This is the third and final volume in ‘The Thirteen’ trilogy, following on from The Thirteen Treasures and The Thirteen Curses and it has teenage Rowan living a conventional life. But she has a secret. Under the name of Red she used to be an agent whose job was to rescue changelings. A girl named Suki starts reminding Rowan of her past, calling her by her trade name Red.
Rowan has made an enemy. While rescuing her brother James she was once imprisoned in a cellar with a man named Eldritch. She learned that Eldritch knew where James was, but chose not to tell her. When she escaped from the cellar she left Eldritch to die. Not unnaturally Eldritch is now in search of revenge.
An undercover agent who is desperate to retire but who is persuaded to undertake just one last mission is not a new theme. The last mission always turns out to be the most complex and dangerous. Now Rowan must undertake one last case, but finds that in this instance it is the mother who has been stolen and substituted. Her friends Fabian and Tanya are her helpmates.
Although The Thirteen Secrets can be read alone, it is a definite advantage to be familiar with its substantial back story. The characters of Rowan, Fabian and Tanya are lively and convincing. The sympathy and enthusiasm of the reader are mobilised by their plans and actions. But the show is stolen (at least for me) by Tanya’s dog Oberon. His closeness to and understanding of his human partner remind us of Pullman’s daemons. In the course of the book Oberon’s loyalty is put to a severe test. But he is named after the king of the fairies and he survives intact.

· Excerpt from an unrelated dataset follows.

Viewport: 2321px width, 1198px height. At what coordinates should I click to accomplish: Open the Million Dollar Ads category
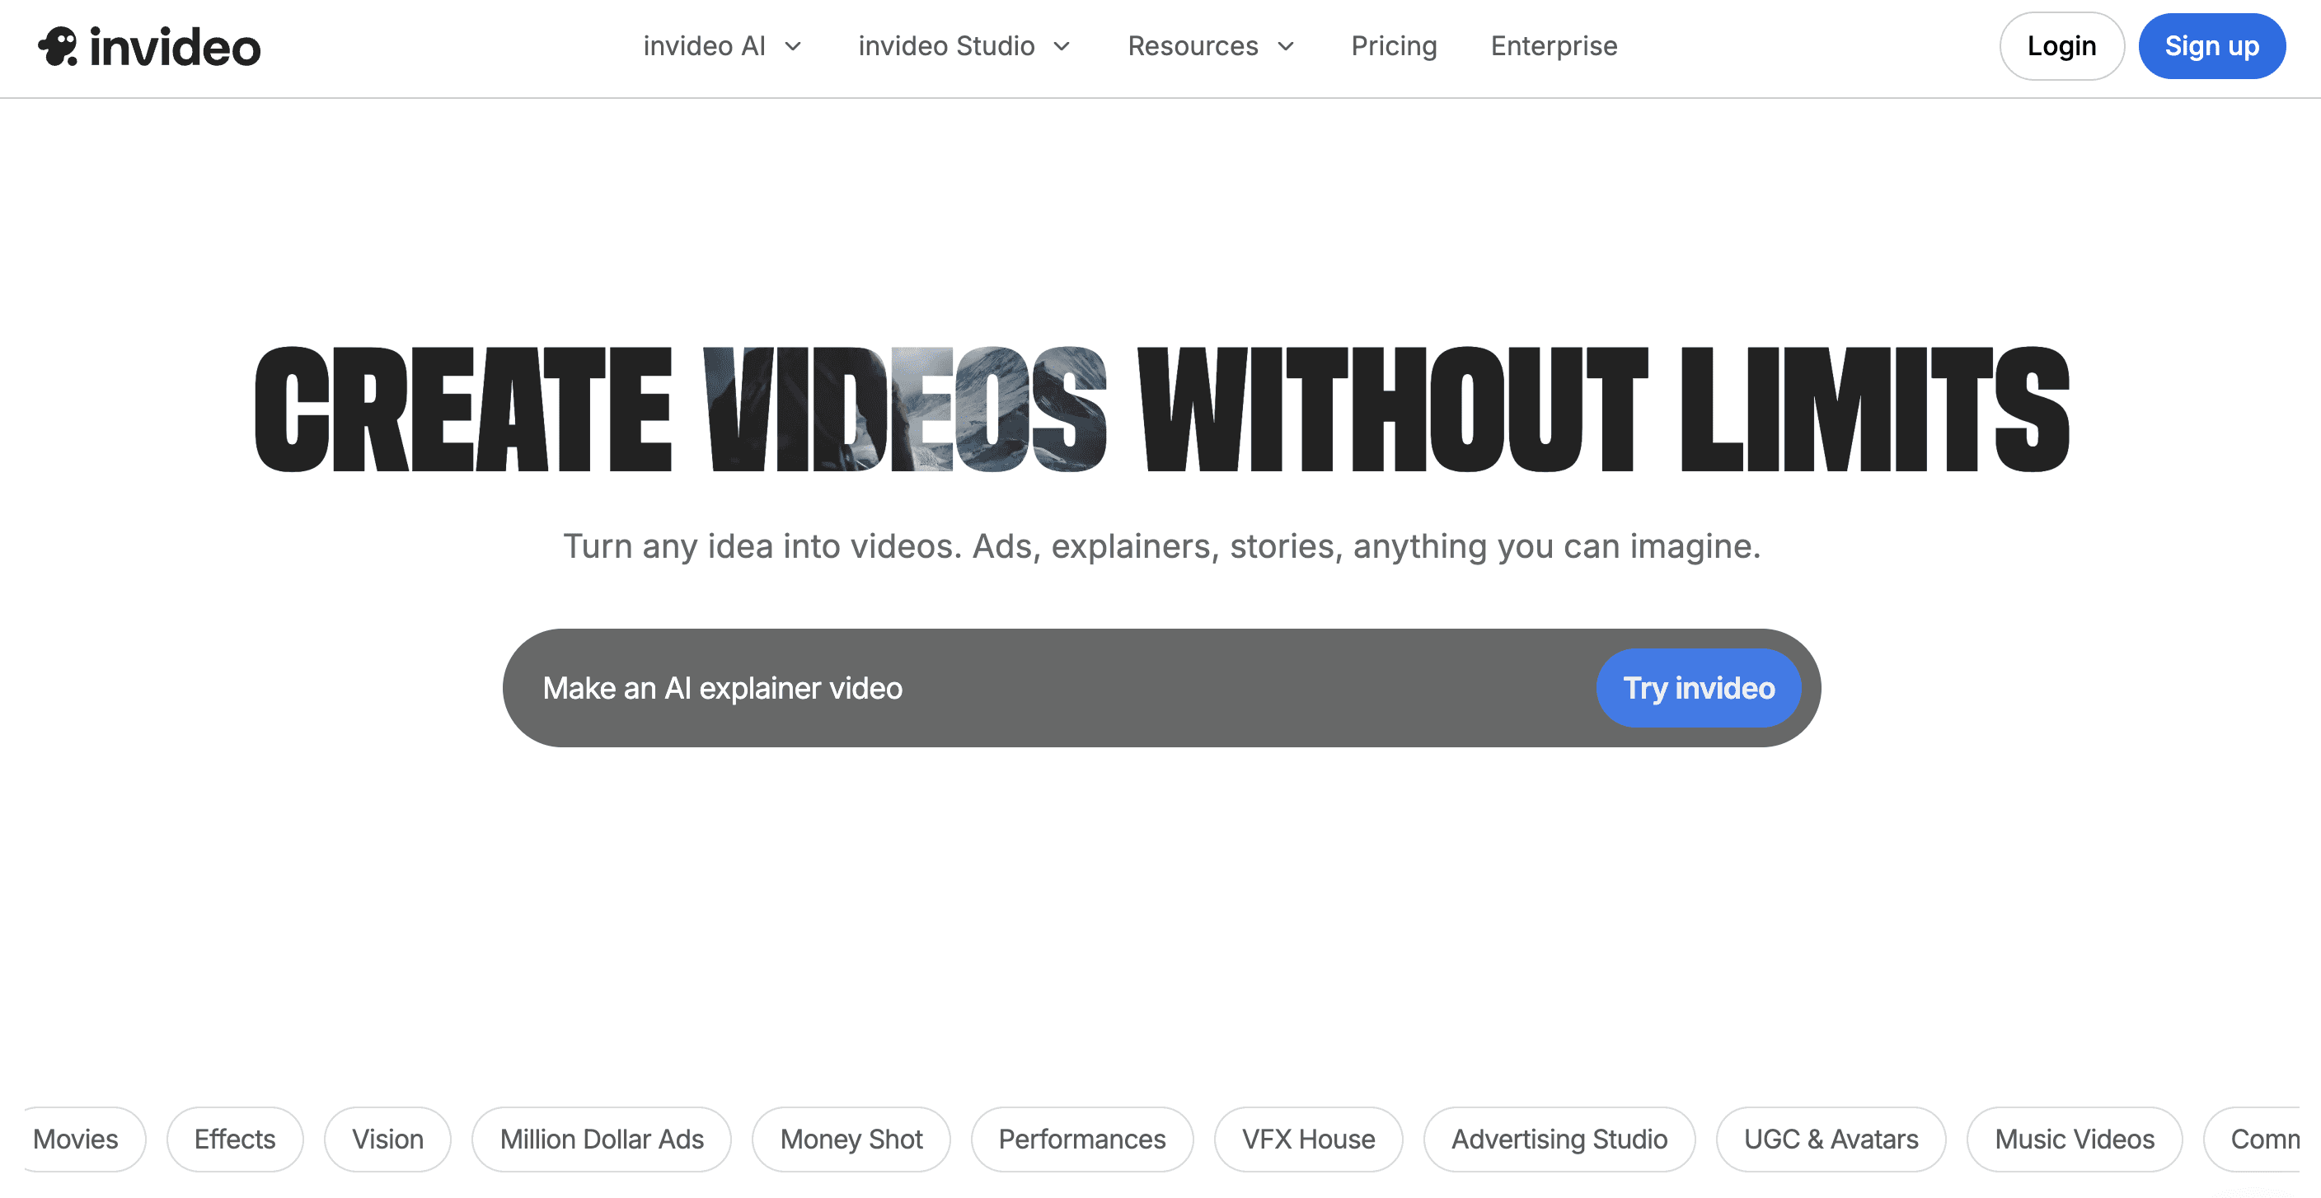click(x=601, y=1139)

There is a symbolic weakness in the characterisations. Critics such as Pinsent and Keith have pointed out that in traditional children’s literature, disabled characters were too often depicted as predestined victims or sinister stereotypical villains. Contemporary authors have moved away from these unreflective tropes. But a fairy who has had polio starts filling a useful function – and then dies. And Eldritch loses a hand escaping from his cellar, becoming the archetypal malformed figure. It is a pity that this otherwise uniformly excellent book is marred in a way that could have been easily avoided.